Please count the lines in the data below that contain the word "Collapse", treating uppercase and lowercase as different, and reply with only the number.
=== RECORDS ===
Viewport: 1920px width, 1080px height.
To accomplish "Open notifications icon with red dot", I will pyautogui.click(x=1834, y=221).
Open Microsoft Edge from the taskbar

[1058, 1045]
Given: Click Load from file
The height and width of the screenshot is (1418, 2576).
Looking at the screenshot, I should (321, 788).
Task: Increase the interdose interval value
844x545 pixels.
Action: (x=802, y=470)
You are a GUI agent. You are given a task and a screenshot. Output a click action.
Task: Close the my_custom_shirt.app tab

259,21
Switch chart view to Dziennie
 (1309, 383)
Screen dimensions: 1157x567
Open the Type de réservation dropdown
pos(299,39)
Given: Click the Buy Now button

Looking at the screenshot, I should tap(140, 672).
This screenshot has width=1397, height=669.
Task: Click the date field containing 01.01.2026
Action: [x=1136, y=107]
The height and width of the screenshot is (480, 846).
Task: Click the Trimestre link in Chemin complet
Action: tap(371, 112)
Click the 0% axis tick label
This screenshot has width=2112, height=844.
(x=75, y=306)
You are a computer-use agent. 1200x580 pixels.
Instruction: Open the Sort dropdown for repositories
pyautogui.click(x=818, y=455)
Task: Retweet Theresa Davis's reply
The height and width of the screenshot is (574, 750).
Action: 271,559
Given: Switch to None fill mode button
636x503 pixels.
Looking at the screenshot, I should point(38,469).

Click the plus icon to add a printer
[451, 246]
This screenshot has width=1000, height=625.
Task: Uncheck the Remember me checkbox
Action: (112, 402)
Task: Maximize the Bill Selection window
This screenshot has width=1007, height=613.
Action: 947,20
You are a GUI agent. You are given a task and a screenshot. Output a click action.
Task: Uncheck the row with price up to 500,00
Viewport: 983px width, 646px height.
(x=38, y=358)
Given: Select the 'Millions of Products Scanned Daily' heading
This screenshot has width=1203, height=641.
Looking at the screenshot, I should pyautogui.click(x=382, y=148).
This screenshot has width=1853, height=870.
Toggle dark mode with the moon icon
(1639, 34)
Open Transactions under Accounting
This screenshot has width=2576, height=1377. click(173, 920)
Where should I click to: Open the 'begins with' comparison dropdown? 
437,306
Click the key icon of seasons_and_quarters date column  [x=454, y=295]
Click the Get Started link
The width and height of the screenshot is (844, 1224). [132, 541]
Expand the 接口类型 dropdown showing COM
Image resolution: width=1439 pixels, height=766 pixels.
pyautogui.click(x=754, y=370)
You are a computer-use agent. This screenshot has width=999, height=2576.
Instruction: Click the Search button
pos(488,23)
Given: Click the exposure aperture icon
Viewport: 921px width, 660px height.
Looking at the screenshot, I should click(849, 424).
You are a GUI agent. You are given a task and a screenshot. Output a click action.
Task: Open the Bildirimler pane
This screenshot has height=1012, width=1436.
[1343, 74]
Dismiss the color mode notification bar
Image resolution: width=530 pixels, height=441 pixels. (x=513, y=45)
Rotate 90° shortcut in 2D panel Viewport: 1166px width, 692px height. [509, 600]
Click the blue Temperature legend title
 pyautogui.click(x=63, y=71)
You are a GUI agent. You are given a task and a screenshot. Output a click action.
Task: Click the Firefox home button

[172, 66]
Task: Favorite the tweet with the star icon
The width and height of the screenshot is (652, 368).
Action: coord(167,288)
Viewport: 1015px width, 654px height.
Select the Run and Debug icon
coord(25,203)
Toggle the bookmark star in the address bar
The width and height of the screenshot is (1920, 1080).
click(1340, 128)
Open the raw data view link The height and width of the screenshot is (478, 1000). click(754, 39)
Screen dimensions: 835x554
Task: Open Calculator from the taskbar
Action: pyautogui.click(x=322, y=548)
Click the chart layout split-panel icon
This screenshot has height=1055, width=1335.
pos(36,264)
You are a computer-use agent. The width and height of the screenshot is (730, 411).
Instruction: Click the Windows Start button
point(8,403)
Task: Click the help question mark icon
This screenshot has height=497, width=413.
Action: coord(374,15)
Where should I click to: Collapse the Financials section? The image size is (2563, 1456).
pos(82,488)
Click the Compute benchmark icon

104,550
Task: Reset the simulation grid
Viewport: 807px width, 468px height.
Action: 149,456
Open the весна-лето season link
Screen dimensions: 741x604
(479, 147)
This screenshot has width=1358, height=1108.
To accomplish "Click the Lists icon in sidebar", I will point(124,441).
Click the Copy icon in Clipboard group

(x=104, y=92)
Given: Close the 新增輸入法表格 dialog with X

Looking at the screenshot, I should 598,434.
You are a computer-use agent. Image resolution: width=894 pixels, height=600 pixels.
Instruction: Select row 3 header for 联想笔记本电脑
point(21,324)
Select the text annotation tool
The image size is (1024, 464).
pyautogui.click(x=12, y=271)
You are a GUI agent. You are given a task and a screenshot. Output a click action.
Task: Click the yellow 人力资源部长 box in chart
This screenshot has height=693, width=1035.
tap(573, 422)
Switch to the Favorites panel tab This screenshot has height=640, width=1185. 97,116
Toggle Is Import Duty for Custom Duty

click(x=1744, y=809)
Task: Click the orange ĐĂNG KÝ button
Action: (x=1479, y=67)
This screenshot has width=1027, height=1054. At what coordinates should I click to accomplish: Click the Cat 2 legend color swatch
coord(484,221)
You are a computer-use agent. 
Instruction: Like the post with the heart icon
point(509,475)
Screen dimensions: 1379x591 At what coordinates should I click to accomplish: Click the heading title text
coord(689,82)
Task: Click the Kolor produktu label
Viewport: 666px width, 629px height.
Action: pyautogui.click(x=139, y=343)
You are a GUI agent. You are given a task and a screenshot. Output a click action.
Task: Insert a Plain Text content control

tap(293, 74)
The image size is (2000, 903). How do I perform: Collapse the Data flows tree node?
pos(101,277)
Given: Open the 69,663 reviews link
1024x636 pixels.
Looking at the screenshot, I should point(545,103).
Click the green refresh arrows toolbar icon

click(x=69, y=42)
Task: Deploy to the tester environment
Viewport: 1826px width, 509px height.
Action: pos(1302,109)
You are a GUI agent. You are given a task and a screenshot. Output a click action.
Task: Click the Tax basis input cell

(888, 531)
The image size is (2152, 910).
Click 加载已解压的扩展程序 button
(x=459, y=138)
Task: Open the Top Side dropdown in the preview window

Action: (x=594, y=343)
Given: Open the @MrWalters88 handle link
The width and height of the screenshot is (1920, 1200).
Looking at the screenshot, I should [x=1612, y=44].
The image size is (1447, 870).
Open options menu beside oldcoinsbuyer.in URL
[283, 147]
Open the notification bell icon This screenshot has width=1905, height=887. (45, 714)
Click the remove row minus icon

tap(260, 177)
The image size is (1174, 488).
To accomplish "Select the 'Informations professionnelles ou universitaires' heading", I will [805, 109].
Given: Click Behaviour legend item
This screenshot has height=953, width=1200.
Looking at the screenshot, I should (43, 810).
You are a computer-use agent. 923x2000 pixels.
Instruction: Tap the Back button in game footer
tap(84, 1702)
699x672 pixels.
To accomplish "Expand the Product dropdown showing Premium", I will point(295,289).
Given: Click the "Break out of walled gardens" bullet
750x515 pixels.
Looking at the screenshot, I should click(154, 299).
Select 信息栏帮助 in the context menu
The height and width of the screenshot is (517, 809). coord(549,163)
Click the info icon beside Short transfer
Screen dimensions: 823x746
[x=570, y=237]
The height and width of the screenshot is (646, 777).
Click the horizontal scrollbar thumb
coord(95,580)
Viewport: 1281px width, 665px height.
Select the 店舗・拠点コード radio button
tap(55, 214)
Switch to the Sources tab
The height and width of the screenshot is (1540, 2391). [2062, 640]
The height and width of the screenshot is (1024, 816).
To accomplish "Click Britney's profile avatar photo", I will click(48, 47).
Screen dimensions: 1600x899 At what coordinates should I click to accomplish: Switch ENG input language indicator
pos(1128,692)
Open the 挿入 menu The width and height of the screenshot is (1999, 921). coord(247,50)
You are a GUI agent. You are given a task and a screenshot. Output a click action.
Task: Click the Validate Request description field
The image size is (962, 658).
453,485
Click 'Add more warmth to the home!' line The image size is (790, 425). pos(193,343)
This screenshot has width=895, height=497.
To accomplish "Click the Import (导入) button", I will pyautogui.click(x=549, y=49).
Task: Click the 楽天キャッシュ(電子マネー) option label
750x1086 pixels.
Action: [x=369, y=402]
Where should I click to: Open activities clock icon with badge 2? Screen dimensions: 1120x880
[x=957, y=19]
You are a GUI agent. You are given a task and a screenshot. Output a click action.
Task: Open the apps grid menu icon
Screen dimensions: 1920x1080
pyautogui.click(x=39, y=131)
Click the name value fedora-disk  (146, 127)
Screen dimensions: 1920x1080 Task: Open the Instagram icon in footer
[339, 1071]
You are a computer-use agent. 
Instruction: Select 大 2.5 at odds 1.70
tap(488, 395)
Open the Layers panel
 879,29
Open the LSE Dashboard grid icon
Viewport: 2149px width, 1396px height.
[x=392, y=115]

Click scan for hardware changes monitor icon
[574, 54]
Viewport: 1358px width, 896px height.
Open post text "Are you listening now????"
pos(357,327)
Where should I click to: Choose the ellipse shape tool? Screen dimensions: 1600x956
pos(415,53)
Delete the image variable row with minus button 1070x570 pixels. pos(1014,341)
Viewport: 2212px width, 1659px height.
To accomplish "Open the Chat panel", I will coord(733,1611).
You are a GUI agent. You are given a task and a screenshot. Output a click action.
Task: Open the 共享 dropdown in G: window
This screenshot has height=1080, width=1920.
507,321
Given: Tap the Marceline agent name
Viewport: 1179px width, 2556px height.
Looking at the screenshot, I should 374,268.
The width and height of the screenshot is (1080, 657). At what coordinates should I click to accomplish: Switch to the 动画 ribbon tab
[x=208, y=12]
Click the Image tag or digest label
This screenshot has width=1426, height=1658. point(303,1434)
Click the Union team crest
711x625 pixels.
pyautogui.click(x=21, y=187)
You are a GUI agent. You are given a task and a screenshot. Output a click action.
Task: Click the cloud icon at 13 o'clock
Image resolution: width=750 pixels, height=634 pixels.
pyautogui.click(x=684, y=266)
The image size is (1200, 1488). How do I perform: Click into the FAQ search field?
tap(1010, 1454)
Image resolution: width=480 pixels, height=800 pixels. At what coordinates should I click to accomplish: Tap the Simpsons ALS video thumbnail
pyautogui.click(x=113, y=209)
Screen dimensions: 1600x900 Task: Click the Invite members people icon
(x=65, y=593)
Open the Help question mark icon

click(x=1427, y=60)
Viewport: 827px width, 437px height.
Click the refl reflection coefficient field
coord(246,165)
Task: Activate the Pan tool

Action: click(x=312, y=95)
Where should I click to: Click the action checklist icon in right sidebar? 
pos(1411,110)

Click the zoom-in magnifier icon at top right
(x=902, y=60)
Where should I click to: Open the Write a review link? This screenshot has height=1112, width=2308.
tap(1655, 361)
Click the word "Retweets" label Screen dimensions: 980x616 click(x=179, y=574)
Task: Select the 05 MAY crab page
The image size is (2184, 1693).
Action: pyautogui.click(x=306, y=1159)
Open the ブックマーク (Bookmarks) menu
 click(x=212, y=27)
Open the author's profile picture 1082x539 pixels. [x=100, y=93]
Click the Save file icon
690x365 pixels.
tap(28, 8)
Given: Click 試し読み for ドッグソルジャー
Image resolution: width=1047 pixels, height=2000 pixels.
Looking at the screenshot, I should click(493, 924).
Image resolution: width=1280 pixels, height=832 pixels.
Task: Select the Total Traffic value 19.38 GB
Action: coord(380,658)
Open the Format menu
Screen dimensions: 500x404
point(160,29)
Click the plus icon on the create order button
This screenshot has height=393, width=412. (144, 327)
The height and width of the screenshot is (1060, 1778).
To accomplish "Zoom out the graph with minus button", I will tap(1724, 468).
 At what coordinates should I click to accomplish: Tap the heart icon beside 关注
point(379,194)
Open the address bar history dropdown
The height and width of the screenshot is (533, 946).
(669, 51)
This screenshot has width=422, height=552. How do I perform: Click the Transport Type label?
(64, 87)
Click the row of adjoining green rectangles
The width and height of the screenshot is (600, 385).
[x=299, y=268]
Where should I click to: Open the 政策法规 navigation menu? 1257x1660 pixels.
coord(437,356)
===
● OUTPUT OF THE TASK
2